__Work instruction__: Begin at the line holding "Where should I" and set down exactly each line through the last one below, omitting pictures. Include nothing else.

[Opening The data section]

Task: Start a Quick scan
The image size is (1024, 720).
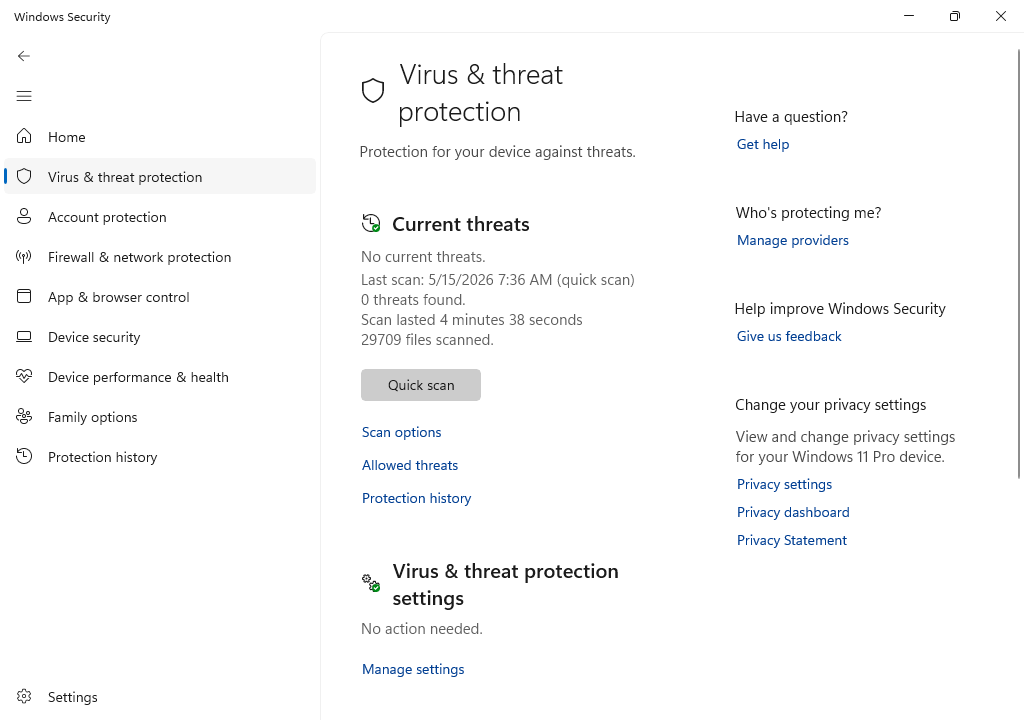Action: 421,385
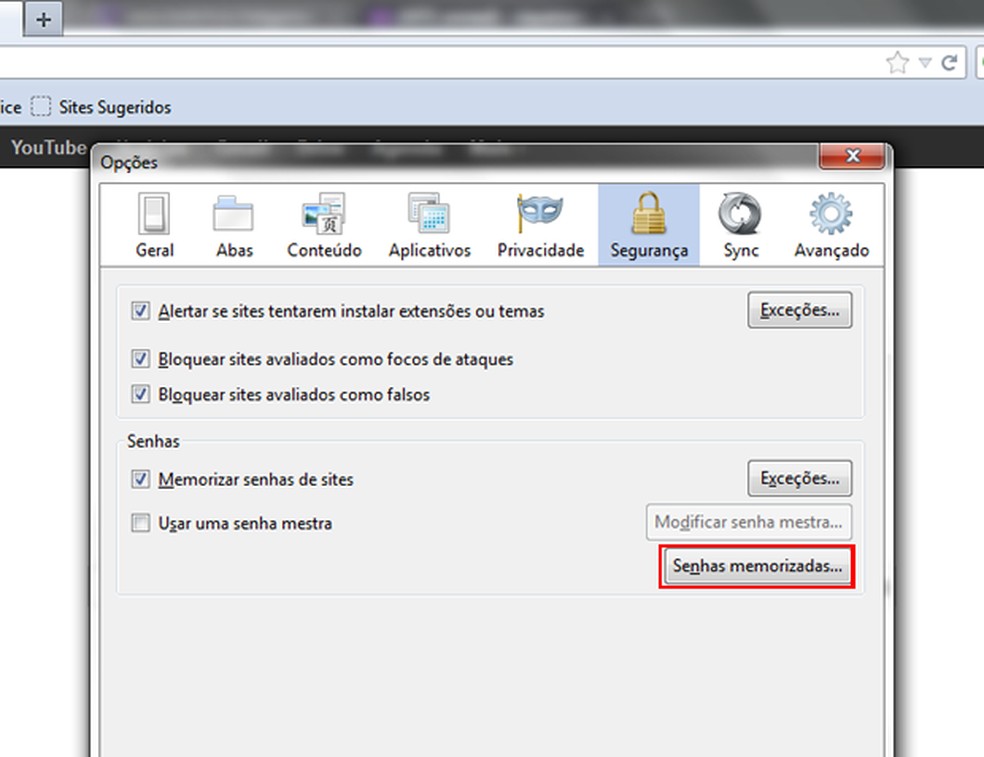Click the bookmark star icon
The height and width of the screenshot is (757, 984).
pos(895,62)
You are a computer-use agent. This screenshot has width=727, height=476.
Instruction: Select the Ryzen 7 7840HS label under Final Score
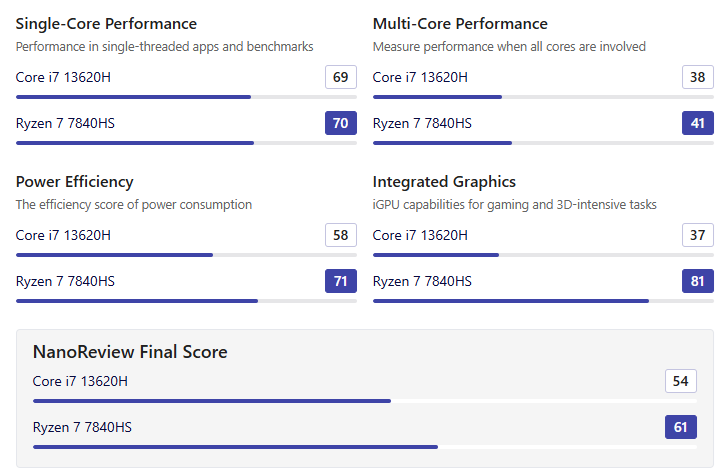(82, 427)
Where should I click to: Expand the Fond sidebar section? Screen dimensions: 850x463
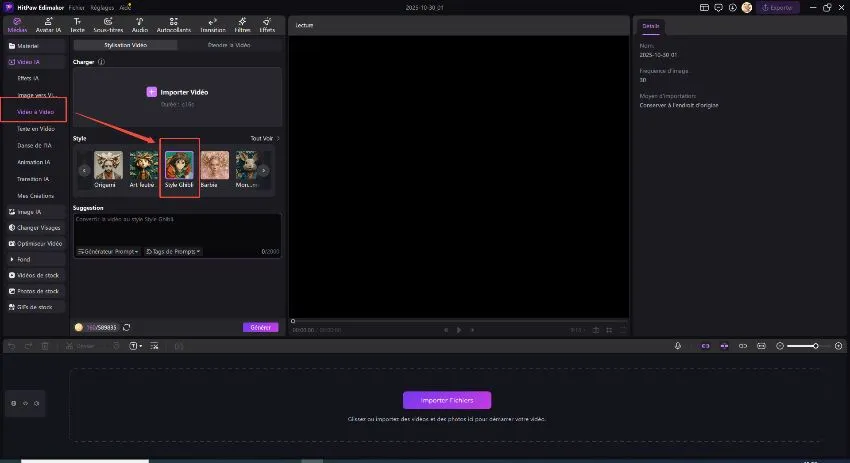[23, 259]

[Closing The data section]

__Exercise answer__:
Where should I click to: Expand the Fond sidebar section? Screen dimensions: 850x463
[23, 259]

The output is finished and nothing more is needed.